The Role of Growth Factors to Rabbit Chondrocytes and Subtypes of Collagen in Three Dimensional High Density Culture

ABSTRACT

Cartilage is commonly used autogenous material for aesthetic and reconstructive surgery and major donor sites of cartilage are ear, nasal septum, and rib. As the cartilage correlates with ossification and can be used for joint reconstruction. Many growth factors influencing growth and differentiation of chondrocytes have been reported, and matrix composition produced by chondrocytes may vary in types and quantity according to culture duration. Initially the chondrocytes in culture aggregate, then secrete type I collagen. Type II collagen is produced during differentiation process, and synthesis of type X collagen is the last step. In this study, chondrocytes were isolated from ear cartilage of the New Zealand white rabbit weighing 400 gm. We performed high density culture using penicylinder and pellet method. The cells were polygonal in morphology and viable under the inverted microscope. This experiment was designed to evaluate the effect of IGF-I, TGF- p, and b- FGF on the synthesis of collagen in chondrocyte culture.
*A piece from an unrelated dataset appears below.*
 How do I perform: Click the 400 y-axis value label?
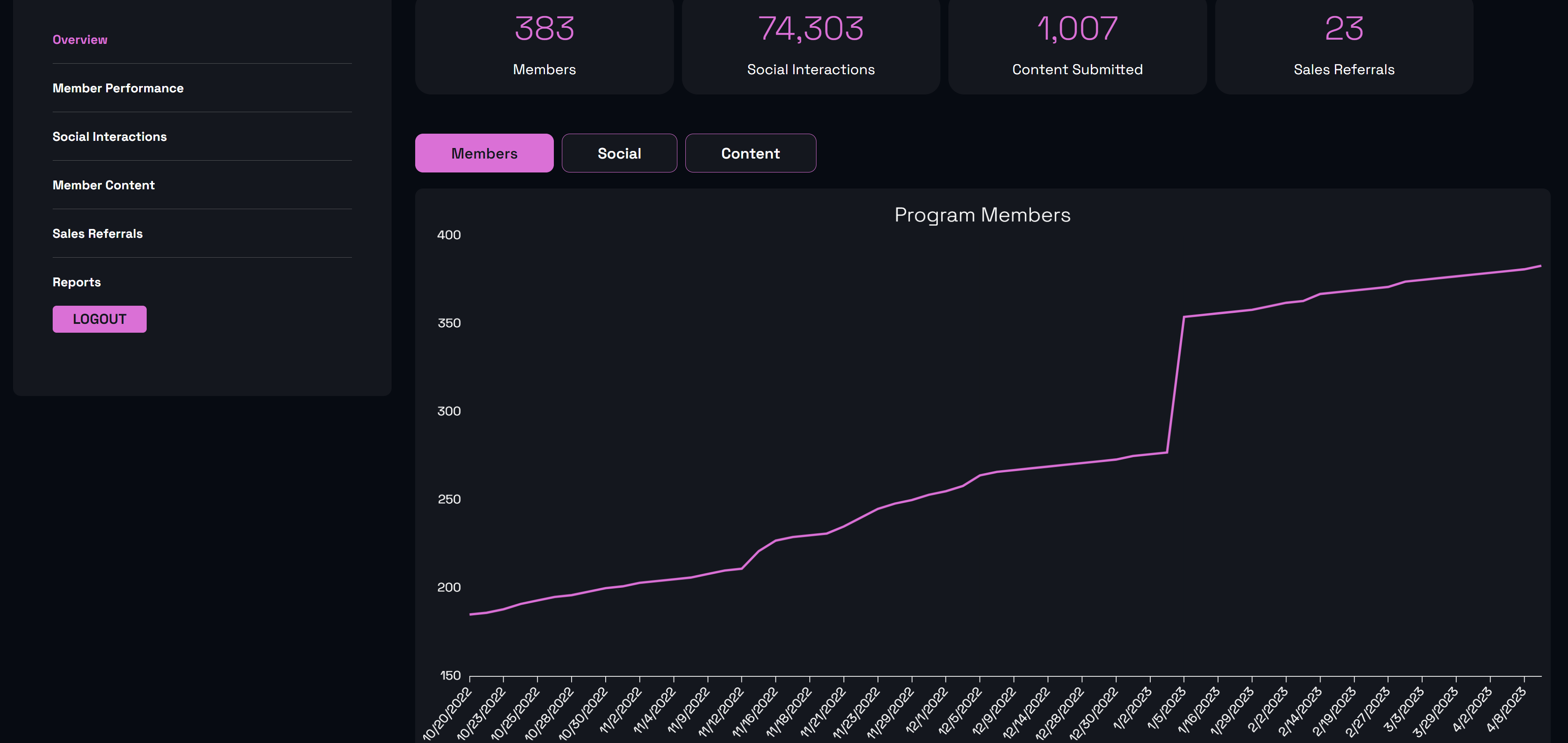[449, 235]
Optimal concentration of growth factors was determined using H-thymidine incorporation into DNA. After the addition of optimal concentration of each growth factors in experimental groups, the uptake of H-proline was measured. Only IGF-I showed a statistically significant increase of collagen synthesis. We observed how subtypes of collagen were influenced by growth factors in two culture methods and by differing the addition timing of growth factors. SDS-PAGE was adopted for subtyping of collagen. All subtypes of collagen were found in both culture methods and all growth factors facilitated the production of type II and type X collagen and may be devoted to the differentiation of chondrocytes. Immunohistochemical staining for type I, and type II collagen was examined to confirm the above result. In pellet culture, type II collagen was stained densely in response to the addition of three kinds of growth factors. The results of penicylinder culture showed similar outcome to those from pellet cultured group. From the above results, we concluded as follows; First, IGF-I generally influence the synthesis of type I and II collagen. Second, TGF beta increased the synthesis of collagen. Third, b-FGF increased the synthesis of type II and type X collagen. We concluded that IFG-I is the only growth factor which is effective regardless of culture duration and method. TGF- beta and b-FGF, which are potent mitogen, facilitate the secretion of collagen.